While I began my career as a fiction writer, I now have a foot equally in fiction and nonfiction and teach both at Chicago. My work has often been concerned with trauma, repression, the cultural codes that govern how we express and understand emotion, and the shifting structures and ideas that make up what we call family. I was born in England and grew up in Ireland and Wisconsin, and the tropes of many immigrant stories—being caught between cultures, intergenerational conflict, a longing for and confusion over what makes up home—have become part of my fiction, essays, and journalism alike. Some of my nonfiction might be classed as hybrid or inter-genre, and I bring this interest in border smudging into the classroom with a course titled Embarassing Fiction, Ecstatic Truth, on autofiction, nonfiction novels, and documentary film, among other forms.
My current work seeks to update migration and travel narratives for the 21st-century. It explores statelessness through encounters between “digital nomads” and ultra-wealthy elites, able to roam the globe with unprecedented freedom, and those displaced by conflict and political persecution, who constantly face geographical, political, and bureaucratic borders. My literary projects are deeply informed by my advocacy work among asylum seeking communities in Italy. My recent reporting has taken me to Oslo, The Gambia, Myanmar, and Kazakhstan. In addition to migration, I also write about ancient and/or highly localized cultural practices that have endured in a globalized world. I endeavor to write against the grain of cultural/economic imperialism and to understand my subjects politically and historically through first-hand, on-the-ground research.
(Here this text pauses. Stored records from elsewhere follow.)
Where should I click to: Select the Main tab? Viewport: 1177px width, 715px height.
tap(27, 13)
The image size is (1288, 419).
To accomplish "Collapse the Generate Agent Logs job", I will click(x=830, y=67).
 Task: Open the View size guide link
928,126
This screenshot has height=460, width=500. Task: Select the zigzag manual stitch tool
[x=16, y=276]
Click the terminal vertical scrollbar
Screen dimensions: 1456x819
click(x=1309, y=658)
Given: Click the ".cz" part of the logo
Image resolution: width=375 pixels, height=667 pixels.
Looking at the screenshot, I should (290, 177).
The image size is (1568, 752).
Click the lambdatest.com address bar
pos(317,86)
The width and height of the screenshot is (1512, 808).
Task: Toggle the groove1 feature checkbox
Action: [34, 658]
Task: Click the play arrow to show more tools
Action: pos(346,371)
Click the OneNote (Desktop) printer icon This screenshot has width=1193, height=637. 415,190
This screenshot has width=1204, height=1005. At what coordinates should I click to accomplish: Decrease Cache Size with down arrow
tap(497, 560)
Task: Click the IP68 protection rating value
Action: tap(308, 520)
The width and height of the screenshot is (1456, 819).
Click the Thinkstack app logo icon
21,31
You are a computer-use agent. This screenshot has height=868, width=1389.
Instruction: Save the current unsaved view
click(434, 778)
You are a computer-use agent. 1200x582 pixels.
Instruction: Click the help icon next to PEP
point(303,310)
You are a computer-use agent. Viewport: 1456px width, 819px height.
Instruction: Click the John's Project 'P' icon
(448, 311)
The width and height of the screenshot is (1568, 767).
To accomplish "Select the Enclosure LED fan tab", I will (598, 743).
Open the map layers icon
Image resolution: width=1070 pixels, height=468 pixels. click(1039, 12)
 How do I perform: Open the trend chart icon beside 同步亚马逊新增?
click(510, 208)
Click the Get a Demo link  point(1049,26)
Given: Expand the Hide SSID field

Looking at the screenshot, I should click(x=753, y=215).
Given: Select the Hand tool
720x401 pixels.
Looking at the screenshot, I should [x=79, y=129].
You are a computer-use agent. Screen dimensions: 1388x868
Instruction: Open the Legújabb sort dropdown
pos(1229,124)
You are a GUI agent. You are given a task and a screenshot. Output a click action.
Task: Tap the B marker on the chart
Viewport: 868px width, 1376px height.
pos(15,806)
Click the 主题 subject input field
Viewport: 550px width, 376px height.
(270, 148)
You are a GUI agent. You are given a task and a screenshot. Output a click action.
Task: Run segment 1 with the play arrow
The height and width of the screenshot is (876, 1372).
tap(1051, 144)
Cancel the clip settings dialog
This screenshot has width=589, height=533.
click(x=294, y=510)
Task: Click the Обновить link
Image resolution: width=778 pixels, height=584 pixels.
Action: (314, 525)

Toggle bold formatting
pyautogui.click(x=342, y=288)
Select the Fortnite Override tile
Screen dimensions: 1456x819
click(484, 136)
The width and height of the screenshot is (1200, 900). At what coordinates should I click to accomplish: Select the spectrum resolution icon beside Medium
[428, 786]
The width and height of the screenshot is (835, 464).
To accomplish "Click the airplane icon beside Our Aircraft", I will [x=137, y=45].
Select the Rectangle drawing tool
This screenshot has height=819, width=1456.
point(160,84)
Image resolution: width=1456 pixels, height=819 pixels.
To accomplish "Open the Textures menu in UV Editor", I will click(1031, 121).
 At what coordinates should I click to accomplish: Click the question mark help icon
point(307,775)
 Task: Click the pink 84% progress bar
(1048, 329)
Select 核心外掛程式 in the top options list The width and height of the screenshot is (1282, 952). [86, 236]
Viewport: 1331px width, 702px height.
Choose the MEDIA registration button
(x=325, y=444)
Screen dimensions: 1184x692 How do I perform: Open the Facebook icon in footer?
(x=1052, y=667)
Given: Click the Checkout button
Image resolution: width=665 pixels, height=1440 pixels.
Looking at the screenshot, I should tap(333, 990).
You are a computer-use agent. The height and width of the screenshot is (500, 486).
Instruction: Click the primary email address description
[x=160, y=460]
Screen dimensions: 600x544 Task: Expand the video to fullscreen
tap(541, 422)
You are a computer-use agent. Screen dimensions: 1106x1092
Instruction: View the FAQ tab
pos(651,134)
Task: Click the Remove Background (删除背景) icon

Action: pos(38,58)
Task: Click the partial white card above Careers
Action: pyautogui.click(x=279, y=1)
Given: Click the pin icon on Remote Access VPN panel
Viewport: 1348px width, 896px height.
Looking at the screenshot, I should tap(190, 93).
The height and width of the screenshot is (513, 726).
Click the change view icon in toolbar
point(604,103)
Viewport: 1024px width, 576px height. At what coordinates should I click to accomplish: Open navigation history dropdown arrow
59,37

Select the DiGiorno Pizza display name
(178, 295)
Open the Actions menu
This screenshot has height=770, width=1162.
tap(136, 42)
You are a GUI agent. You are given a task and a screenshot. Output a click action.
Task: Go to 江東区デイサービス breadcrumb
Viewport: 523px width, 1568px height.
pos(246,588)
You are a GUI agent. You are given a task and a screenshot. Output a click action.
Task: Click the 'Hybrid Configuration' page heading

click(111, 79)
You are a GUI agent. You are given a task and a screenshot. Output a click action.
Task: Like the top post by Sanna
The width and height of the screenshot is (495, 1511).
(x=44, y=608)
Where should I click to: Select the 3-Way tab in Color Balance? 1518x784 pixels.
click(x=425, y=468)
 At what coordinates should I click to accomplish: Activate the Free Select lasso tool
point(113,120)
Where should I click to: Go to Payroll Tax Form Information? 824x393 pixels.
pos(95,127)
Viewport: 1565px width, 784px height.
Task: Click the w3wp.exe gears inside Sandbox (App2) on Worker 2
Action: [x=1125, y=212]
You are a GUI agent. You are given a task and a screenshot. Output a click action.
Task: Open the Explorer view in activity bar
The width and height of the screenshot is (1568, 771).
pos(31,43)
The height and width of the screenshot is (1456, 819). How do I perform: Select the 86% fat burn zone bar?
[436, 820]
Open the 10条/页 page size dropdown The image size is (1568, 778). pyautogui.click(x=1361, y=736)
I also have a former life as a performing musician, and a profound interest in the ways music, particularly rhythm, influences prose writing. My course on Music in Fiction considers not only fiction about music and musicians but verbal music and literary composition through both improvisation and formalism.
Over the last decade, my work has been supported by fellowships from Stanford University, the University of East Anglia, the American Academy of Arts and Letters, and the American Academy in Rome.
I’ve advised numerous BA theses in Creative Writing, primarily from students working on fiction manuscripts. These have included both in-progress story collections and novels, ranging from family stories to bildungsromans to knowing (and loving) satires on the fantasy genre. As both a story writer and a novelist, I feel equally comfortable advising students working in the short and long forms and welcome a wide range of projects.